Key Takeaways
- Grow fee-for-service Medicare and value-based payment arrangements. California CHCs demonstrate wide variation in Medicare readiness — with gaps in billing practices, data infrastructure, and payer engagement leaving significant revenue unclaimed and limiting their ability to effectively serve and retain older adult patients.
- Optimize Medicare care delivery and clinical processes. Many California CHCs have an opportunity to improve data infrastructure and standardize workflows needed to effectively support older adult care, as high-performing health centers demonstrate that robust reporting systems and streamlined processes are key drivers of Medicare readiness.
- Better support health center staff. With 80% of CHCs planning to prioritize Medicare optimization in the next three years, investing in staff training and building foundational Medicare knowledge represents a high-impact opportunity to lay the groundwork for long-term financial sustainability and better care for older adults.
As nearly 10 million Californians are projected to be 65 and older by 2030, community health centers (CHCs) face mounting pressure to adapt their care delivery, operations, and billing practices to effectively serve a growing Medicare-eligible population.
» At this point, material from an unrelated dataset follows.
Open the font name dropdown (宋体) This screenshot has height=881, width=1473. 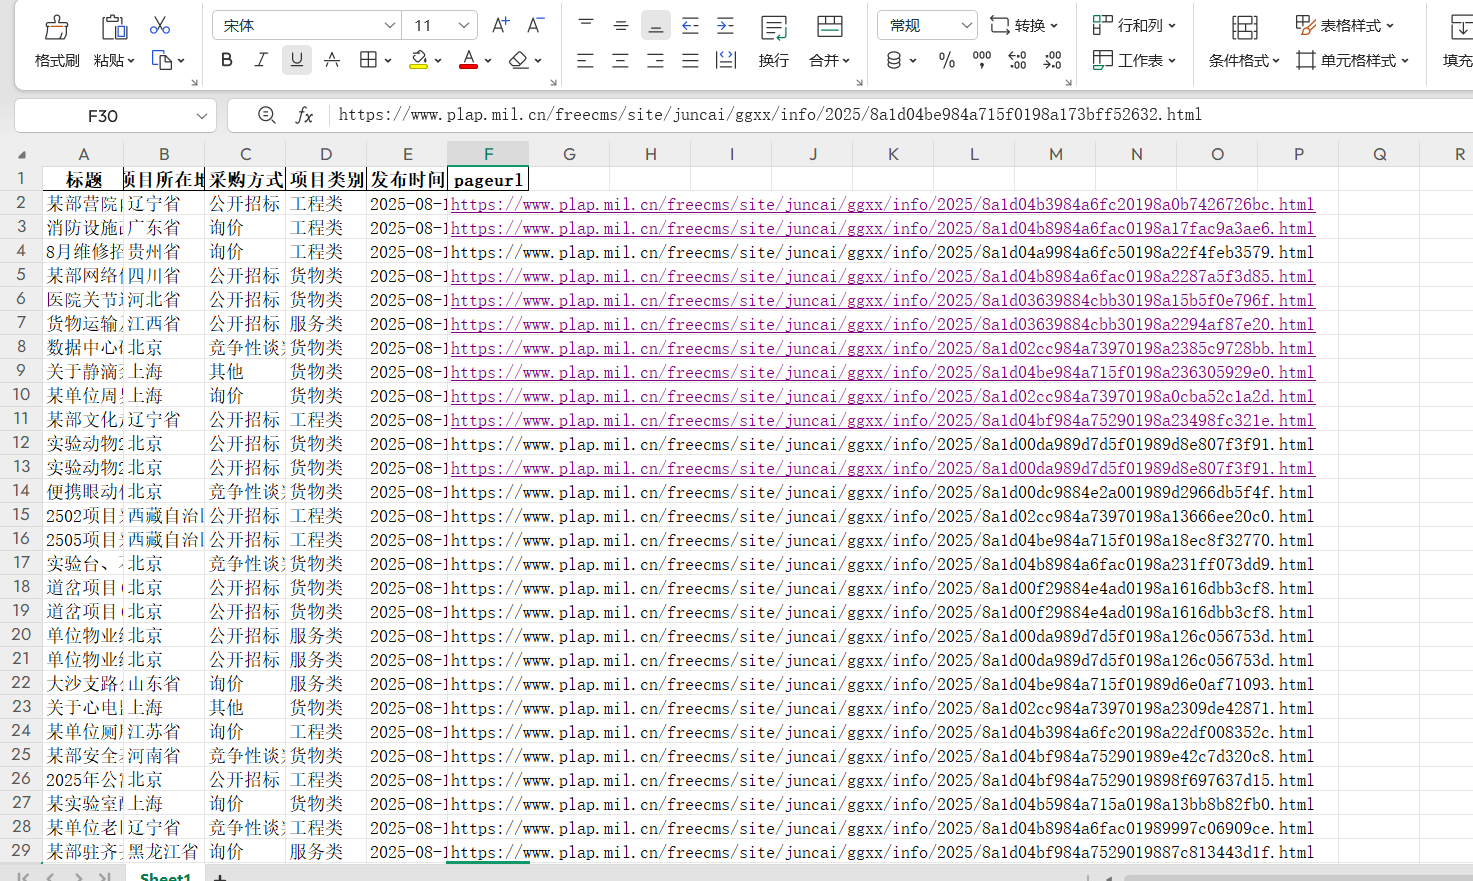[x=390, y=25]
California’s Medicare landscape is also growing more complex, with the rollout of Dual Eligible Special Needs Plans, expanding Medicare Advantage enrollment, and ongoing federal threats to Medi-Cal funding placing new operational and financial demands on CHCs — often without the infrastructure needed to meet them.
Drawing on surveys and interviews with 24 California CHCs, this issue brief identifies critical gaps in Medicare readiness — including inconsistent billing practices, limited use of data for payer engagement, and insufficient staff training — that threaten both the financial sustainability and care quality of these essential safety-net providers. The brief offers actionable strategies to help CHCs strengthen care management, optimize data infrastructure, standardize workflows, and build the Medicare expertise needed to retain older adult patients and thrive in an increasingly complex health care landscape.